> **Goal**
Copy out the listing below line for line, from the line containing "The height and width of the screenshot is (518, 777)." through the line containing "pyautogui.click(x=316, y=301)", both included.
□ □ □ □
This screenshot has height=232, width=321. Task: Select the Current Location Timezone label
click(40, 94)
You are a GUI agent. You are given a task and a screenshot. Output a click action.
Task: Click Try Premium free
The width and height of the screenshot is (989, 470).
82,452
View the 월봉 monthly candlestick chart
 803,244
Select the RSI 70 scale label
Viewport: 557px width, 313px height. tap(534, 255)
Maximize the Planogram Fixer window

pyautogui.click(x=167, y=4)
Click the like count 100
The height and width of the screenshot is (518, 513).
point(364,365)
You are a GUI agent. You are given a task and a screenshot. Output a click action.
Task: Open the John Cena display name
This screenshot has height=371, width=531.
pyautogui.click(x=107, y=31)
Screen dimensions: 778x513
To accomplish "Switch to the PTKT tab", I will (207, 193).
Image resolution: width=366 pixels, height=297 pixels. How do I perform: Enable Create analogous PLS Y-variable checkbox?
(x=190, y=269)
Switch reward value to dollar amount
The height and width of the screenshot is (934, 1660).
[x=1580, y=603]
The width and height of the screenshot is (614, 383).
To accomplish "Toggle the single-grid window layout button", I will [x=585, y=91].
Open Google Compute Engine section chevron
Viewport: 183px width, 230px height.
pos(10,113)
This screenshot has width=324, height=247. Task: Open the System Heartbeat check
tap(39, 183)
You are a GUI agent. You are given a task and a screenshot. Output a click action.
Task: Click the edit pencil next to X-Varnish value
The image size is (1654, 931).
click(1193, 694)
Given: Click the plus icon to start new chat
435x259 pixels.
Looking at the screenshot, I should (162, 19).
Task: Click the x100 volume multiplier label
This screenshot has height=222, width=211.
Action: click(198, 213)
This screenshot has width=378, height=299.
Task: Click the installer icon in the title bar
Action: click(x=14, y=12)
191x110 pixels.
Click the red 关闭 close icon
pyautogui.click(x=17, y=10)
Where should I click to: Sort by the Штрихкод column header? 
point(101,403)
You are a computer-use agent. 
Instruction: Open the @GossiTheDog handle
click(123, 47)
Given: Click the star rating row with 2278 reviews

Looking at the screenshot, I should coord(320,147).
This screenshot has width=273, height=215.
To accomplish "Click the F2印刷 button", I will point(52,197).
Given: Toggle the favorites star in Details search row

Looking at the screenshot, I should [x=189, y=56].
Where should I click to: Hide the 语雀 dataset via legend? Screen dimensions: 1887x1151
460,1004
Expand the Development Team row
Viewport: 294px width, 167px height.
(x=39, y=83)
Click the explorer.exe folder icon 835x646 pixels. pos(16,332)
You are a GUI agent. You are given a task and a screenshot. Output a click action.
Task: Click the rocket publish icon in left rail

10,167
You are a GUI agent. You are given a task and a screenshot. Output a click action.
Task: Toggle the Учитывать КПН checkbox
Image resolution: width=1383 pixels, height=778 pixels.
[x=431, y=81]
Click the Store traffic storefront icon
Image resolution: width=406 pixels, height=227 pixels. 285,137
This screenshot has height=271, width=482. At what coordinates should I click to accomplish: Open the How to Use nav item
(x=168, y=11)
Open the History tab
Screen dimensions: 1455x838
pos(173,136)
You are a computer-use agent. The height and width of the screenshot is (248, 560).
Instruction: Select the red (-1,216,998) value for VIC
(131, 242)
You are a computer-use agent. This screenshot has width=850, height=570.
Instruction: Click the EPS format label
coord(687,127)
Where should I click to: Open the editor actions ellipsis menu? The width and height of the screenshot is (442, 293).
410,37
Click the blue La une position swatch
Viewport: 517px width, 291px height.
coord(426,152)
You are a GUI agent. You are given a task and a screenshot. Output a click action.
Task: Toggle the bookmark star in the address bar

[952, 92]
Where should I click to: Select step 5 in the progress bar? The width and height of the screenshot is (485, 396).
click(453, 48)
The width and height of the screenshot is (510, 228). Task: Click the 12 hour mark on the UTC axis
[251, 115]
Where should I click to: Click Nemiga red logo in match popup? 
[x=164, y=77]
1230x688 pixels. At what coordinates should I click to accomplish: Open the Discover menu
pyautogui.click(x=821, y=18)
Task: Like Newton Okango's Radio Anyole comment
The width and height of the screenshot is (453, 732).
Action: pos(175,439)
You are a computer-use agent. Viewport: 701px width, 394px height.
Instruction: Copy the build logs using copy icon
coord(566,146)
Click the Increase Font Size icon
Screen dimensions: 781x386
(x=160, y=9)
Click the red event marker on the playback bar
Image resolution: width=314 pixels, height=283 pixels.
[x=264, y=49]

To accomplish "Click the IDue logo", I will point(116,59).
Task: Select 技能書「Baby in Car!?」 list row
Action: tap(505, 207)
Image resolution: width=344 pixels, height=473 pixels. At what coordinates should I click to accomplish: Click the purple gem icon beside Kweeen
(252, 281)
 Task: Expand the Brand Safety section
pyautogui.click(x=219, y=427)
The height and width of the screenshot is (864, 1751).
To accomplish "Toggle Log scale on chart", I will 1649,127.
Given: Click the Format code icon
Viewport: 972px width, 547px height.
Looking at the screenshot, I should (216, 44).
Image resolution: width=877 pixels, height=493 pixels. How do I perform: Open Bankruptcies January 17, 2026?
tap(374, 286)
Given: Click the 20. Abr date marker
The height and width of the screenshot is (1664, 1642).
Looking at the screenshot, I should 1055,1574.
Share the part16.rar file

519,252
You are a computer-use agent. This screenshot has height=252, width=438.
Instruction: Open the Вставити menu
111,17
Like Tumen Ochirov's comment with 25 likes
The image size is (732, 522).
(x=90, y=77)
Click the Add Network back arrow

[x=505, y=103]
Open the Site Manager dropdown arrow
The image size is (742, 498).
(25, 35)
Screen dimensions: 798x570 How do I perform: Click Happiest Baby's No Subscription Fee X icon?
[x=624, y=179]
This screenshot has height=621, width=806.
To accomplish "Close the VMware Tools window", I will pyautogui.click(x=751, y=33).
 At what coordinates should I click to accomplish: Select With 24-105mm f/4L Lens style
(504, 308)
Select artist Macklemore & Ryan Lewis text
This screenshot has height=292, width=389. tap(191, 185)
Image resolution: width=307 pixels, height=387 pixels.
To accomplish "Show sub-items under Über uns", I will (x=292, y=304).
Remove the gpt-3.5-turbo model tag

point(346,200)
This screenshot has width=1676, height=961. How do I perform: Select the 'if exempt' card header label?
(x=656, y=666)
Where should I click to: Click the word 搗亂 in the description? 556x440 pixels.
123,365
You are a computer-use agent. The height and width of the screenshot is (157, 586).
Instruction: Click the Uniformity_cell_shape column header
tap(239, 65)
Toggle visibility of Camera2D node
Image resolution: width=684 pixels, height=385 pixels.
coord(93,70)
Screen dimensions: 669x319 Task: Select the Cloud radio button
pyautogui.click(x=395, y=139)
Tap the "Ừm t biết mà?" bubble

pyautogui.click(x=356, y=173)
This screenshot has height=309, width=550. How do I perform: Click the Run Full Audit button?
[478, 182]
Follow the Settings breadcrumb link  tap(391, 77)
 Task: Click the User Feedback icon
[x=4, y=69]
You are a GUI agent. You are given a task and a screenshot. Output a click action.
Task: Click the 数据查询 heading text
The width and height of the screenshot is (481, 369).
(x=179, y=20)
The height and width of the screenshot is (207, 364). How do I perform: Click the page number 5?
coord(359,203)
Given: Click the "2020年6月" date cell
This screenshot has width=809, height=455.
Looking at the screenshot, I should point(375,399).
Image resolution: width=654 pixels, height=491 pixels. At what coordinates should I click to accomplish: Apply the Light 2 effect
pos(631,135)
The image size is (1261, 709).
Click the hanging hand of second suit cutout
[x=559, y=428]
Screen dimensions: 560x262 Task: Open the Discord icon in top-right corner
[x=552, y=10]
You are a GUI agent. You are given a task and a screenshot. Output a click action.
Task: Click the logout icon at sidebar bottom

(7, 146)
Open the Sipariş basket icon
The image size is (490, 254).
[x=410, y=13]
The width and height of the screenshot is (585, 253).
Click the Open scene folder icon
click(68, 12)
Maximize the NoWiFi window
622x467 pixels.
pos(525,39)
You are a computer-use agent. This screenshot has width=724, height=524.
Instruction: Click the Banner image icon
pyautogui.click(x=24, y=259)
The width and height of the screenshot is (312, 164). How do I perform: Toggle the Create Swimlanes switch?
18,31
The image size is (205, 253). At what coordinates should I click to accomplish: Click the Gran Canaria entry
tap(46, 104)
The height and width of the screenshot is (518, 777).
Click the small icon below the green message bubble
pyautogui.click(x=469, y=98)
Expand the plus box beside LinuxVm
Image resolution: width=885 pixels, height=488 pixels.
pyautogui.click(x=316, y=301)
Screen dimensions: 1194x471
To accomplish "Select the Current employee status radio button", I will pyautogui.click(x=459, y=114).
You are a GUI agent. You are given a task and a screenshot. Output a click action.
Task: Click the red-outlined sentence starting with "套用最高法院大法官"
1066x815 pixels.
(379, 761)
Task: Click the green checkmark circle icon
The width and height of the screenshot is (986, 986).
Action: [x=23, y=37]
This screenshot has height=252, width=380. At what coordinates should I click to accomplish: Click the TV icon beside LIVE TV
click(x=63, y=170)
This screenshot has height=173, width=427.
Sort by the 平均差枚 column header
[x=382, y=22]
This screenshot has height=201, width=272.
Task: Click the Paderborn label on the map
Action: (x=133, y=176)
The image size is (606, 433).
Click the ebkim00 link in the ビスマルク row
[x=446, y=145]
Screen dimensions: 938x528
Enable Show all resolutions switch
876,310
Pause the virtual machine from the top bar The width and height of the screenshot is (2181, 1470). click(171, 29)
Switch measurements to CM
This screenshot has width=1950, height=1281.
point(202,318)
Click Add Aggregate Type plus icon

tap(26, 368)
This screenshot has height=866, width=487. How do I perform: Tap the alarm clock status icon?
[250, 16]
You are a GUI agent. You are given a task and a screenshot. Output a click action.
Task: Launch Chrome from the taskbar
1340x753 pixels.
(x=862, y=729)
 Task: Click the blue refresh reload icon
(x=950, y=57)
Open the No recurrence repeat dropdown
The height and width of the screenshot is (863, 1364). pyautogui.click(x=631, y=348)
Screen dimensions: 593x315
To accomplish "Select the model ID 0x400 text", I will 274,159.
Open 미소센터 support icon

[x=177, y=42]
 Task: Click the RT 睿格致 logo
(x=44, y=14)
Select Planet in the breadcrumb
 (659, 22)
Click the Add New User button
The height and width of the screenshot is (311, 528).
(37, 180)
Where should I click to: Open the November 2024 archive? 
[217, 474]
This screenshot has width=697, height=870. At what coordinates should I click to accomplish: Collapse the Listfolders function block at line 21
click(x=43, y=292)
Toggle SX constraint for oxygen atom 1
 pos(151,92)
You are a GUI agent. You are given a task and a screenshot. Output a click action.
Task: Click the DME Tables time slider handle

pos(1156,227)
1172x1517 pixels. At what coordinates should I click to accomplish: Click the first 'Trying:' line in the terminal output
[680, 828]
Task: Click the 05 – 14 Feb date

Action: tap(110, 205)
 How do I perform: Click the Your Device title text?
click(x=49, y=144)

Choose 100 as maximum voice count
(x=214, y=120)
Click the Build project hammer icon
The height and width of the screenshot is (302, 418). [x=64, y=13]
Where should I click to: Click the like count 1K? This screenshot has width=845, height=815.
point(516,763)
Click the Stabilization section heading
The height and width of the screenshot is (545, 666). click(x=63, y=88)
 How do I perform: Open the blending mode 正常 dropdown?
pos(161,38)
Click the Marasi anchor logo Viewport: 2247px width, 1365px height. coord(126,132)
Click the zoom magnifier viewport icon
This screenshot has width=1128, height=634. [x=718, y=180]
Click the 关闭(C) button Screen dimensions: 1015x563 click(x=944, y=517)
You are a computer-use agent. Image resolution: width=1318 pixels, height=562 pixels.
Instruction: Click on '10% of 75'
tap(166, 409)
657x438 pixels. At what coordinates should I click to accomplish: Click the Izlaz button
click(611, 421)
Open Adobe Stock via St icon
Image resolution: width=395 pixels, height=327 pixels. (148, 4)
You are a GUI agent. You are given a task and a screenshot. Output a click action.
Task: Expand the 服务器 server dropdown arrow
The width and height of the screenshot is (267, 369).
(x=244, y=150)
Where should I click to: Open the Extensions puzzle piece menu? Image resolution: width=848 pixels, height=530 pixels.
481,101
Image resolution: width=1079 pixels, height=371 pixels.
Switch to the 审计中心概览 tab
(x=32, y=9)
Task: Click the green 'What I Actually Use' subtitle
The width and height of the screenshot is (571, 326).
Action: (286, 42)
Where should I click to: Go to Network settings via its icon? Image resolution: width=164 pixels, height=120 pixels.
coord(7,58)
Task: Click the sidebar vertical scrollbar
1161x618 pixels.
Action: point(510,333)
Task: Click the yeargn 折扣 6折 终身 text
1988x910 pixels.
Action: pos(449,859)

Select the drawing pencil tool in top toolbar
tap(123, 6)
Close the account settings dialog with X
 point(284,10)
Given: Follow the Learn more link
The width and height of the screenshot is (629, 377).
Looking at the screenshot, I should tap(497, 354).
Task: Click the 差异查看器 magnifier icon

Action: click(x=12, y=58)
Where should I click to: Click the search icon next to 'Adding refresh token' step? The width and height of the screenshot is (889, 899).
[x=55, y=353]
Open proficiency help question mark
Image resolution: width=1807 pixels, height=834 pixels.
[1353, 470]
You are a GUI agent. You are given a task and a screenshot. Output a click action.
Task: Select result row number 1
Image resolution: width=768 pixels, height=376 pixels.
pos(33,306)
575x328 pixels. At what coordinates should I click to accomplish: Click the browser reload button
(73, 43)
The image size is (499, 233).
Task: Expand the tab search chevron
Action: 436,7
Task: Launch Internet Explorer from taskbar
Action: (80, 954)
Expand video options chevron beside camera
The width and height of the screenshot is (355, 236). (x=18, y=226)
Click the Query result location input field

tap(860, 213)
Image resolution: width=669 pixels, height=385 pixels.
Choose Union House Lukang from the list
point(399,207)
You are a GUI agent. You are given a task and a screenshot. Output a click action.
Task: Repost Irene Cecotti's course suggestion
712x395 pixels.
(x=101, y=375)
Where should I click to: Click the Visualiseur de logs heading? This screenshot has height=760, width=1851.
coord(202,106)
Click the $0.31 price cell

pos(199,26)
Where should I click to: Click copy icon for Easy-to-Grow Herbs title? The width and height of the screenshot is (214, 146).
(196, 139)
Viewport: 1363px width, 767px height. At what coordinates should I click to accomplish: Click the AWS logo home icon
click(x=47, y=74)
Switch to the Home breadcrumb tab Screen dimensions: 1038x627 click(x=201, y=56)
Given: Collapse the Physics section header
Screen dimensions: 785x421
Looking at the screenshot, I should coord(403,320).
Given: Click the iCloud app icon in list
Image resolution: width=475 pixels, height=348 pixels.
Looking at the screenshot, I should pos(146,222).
□ □ □ □
> **Complete response**
The height and width of the screenshot is (518, 777).
Click the small icon below the green message bubble
pyautogui.click(x=469, y=98)
Expand the plus box beside LinuxVm
Image resolution: width=885 pixels, height=488 pixels.
pyautogui.click(x=316, y=301)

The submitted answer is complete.